_Dataset entries:_
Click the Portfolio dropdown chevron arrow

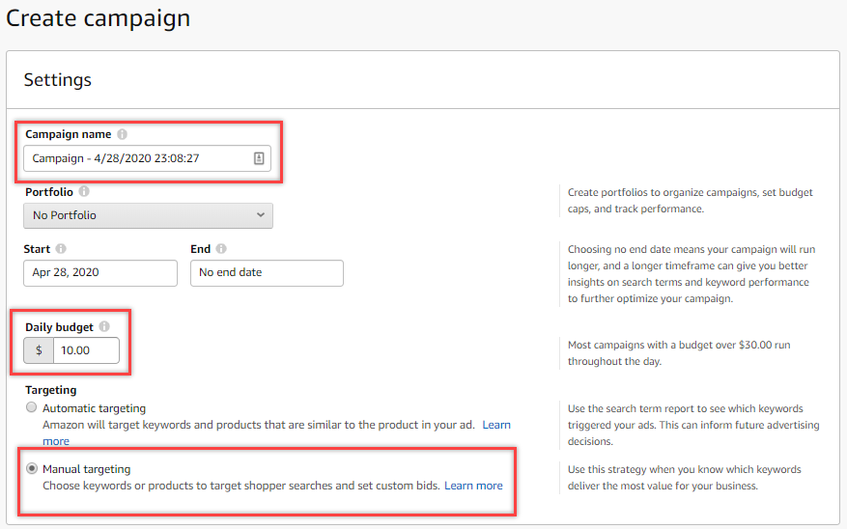261,215
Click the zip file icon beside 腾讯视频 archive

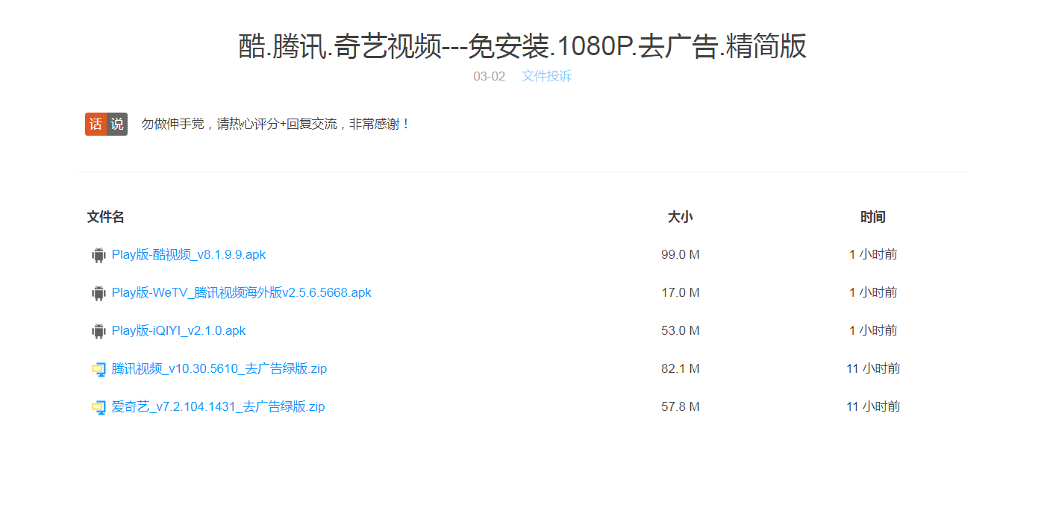pos(99,369)
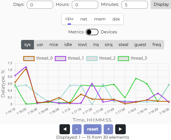This screenshot has width=171, height=140.
Task: Toggle thread_3 legend swatch
Action: (123, 58)
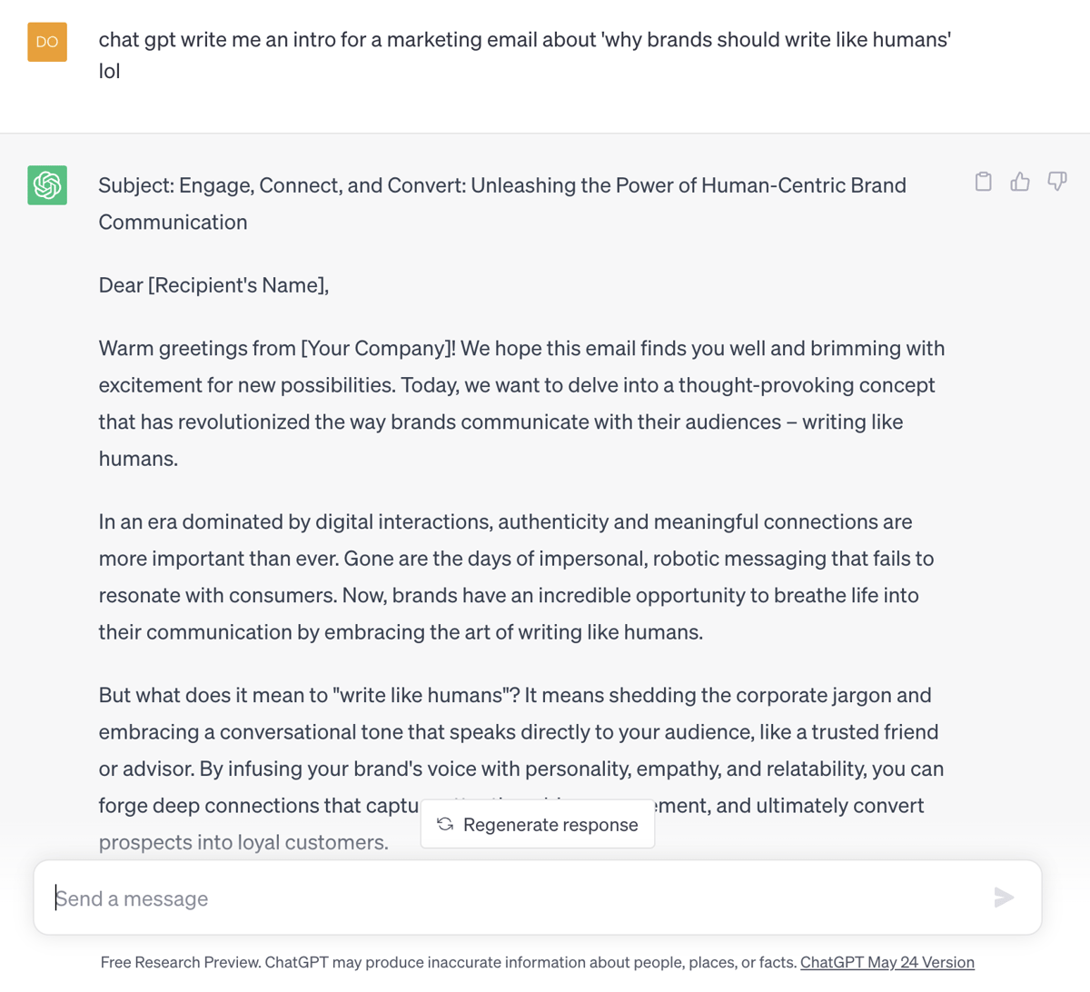The height and width of the screenshot is (992, 1090).
Task: Click the Dear [Recipient's Name] greeting line
Action: 213,285
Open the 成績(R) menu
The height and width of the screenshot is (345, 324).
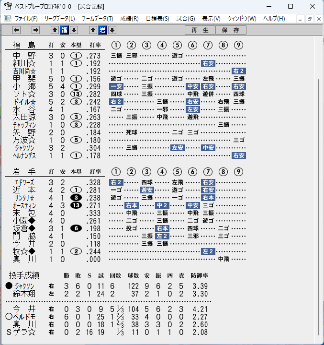(x=129, y=19)
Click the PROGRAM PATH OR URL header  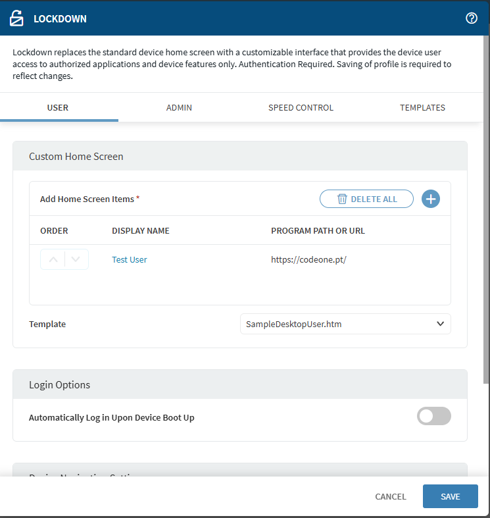318,231
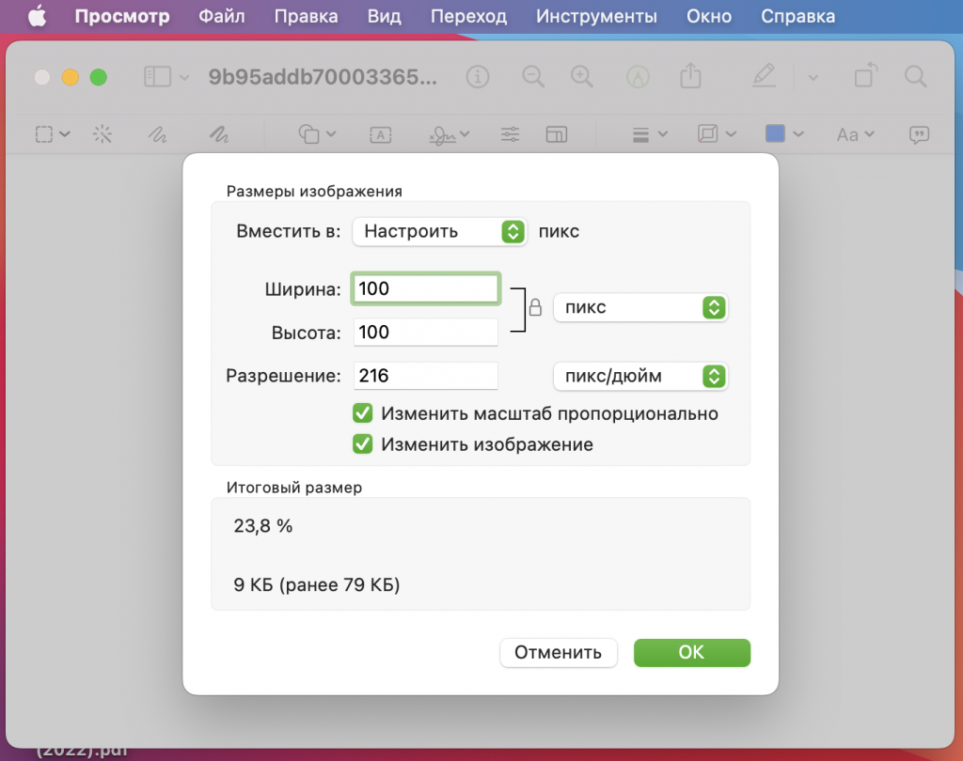Open the 'Вместить в' Настроить dropdown

click(439, 231)
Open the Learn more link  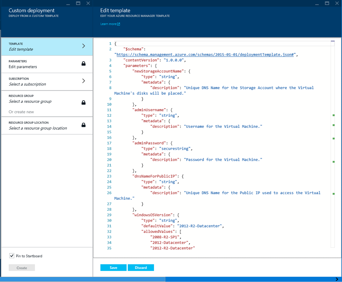[x=108, y=24]
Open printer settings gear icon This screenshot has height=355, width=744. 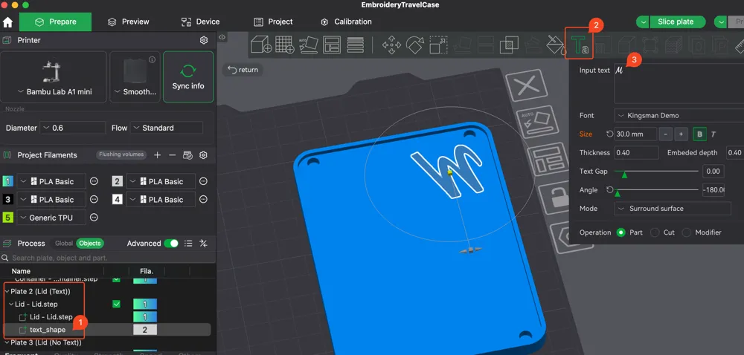point(204,40)
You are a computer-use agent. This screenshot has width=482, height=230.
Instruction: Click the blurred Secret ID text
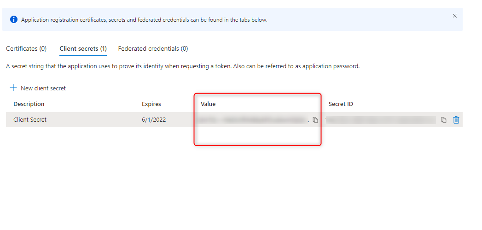point(381,120)
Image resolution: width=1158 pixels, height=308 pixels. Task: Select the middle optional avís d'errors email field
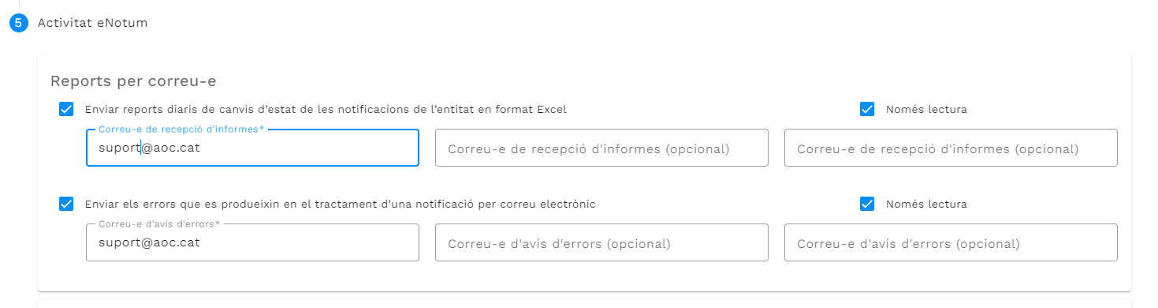(x=601, y=242)
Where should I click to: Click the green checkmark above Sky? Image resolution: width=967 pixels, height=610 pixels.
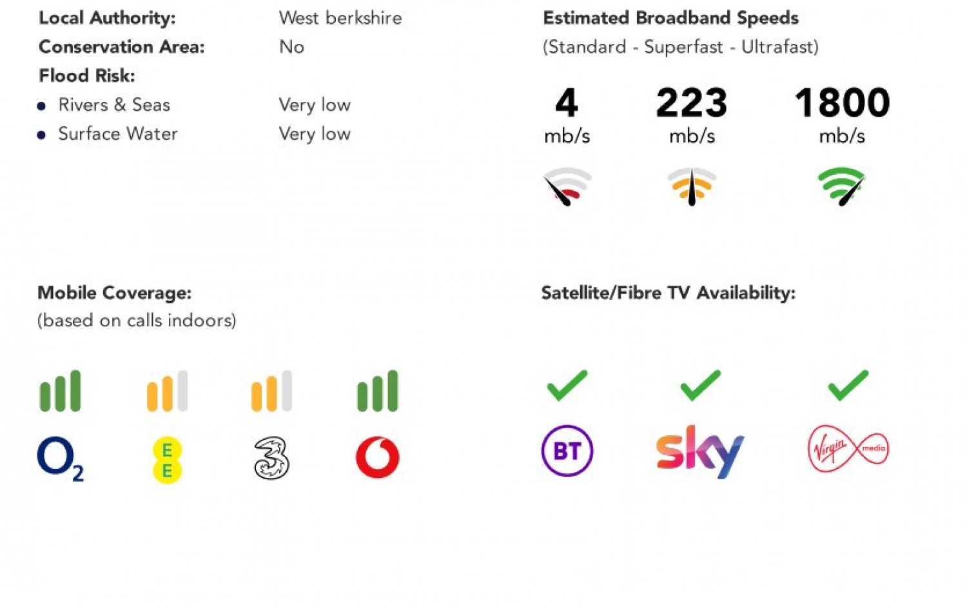pos(701,386)
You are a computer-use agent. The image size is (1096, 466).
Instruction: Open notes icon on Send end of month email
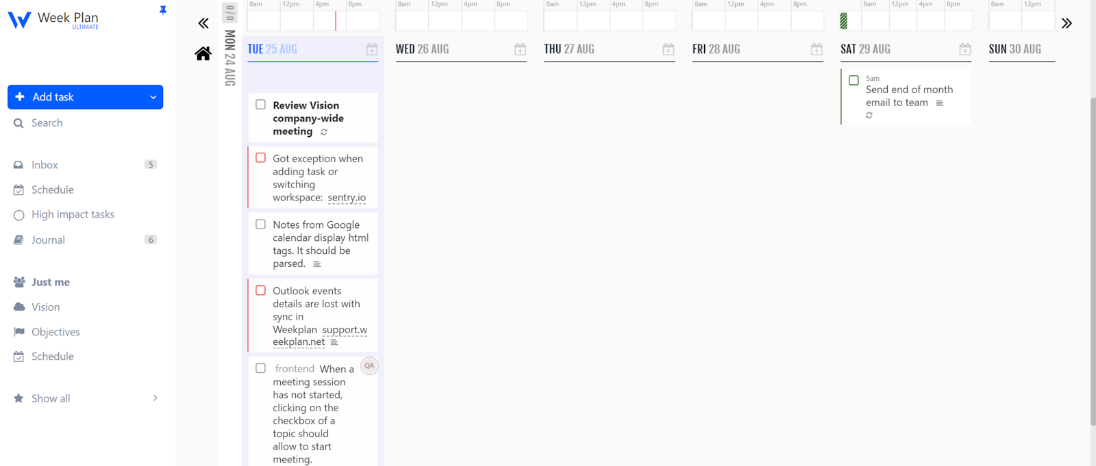[x=940, y=103]
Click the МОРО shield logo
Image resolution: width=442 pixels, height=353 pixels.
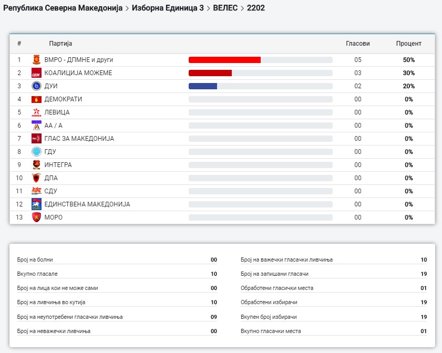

_Required work:_ Would you please copy, exactly and only, the lines from the one with "You are a computer-use agent. This" through the end of the entries above, skipping every picture?

_Exercise result:_
You are a computer-use agent. This screenshot has width=482, height=230.
Instruction: Click the blurred Secret ID text
point(381,120)
Image resolution: width=1158 pixels, height=308 pixels. Task: Select the middle optional avís d'errors email field
(x=601, y=242)
Where should I click to: Click the green checkmark above Sky? Image resolution: width=967 pixels, height=610 pixels.
pos(701,386)
You are a computer-use agent. The image size is (1096, 466).
Instruction: Open notes icon on Send end of month email
[x=940, y=103]
Click the МОРО shield logo
Image resolution: width=442 pixels, height=353 pixels.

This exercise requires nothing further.